Delivery of therapeutic phage doses should be relatively straightforward. In systemic phage therapy applications, phage must be diluted into a large volume (the average adult has about 5 liters of plasma) from which it is rapidly cleared (the half-life of phage in plasma is just a few minutes). This means that maintaining a therapeutic concentration of phage is extremely challenging. No one has come close to solving this challenge; few studies even address it explicitly.

The vagina is a far more accessible compartment for drug delivery and it is likely that phage would persist for hours. Finding an optimal formulation for vaginal phage therapy would no doubt be a lot of work, but it would just be work, not something that requires a breakthrough. Like finding suitable phage, finding a suitable formulation is entirely doable.

There is some risk that a narrow-spectrum agent targeting only Gardnerella would be ineffective, and it is surely the case that it would not cure all infections. Even if Gardnerella is key to initiating infections, it does not necessarily follow that eliminating it also eliminates infections. This is probably the key technical risk for a BV phage therapy project. But it is very likely that an effective anti-Gardnerella agent would have significant therapeutic benefit in a large fraction of cases.

Thinking outside the antibiotic box a bit more, it would make sense to combine anti-Gardnerella PT with Lactobacillus-based probiotic therapy. That is, a therapy which narrowly targets a bad bug and replaces it with a good bug is likely to be much more effective than either approach alone.

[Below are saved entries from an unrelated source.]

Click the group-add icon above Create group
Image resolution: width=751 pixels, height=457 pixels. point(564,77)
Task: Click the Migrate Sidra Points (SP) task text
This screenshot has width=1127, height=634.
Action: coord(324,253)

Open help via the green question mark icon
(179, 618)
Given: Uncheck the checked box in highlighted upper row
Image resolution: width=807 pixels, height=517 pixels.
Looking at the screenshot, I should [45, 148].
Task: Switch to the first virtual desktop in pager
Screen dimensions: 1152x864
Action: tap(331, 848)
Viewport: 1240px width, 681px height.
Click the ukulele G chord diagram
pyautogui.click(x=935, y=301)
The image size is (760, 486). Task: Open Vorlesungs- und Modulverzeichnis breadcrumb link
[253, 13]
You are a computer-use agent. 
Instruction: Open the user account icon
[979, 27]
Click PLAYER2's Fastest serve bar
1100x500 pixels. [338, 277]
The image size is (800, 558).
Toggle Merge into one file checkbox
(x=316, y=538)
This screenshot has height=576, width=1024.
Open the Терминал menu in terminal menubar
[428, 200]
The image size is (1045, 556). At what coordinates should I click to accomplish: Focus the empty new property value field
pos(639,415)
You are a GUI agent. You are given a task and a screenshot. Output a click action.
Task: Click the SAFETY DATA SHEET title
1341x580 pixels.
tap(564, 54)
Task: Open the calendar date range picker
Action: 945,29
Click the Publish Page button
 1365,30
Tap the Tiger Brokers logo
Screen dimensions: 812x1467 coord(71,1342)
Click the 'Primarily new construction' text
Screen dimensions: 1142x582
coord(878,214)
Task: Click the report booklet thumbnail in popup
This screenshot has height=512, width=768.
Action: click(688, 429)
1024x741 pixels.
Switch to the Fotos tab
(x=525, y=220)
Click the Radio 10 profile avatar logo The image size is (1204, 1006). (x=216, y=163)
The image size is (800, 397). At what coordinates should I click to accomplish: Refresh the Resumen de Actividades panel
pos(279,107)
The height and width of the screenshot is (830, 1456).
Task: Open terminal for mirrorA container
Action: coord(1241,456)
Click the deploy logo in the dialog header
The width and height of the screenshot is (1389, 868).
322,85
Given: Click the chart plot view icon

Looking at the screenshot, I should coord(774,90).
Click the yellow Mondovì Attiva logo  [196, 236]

A number of studies of probiotic treatment of BV, either alone or as an adjunct to antibiotic therapy, have been conducted. Although results are generally promising, the wide variation in protocols and formulations, and the small size of most studies leaves room for doubt. Still, results like this suggest that probiotics have clinical value and need to be investigated more thoroughly:

Despite the prevalence of antibiotic resistance, it is still true that antibiotic therapy works pretty well for most indications. Even if first-line therapy fails, second- or third-line therapies nearly always work. Antibiotics are perhaps the most successful medicines ever devised; it is a fantasy to expect that doctors are going to use alternatives like phage therapy as anything but a last resort.

The exceptions are those indications where experience shows that antibiotic therapy does not work so well. That is when doctors will be open to alternatives. Bacterial vaginosis meets this criterion. And so, unlike most infectious disease indications, phage therapy could plausibly compete with antibiotic therapy on the basis of greater efficacy and fewer side-effects. Rather than being a third- or fourth-line salvage therapy, it could be first-line. That seems to me a much better way to get PT into the clinic, rather than relying on a few one-off case studies.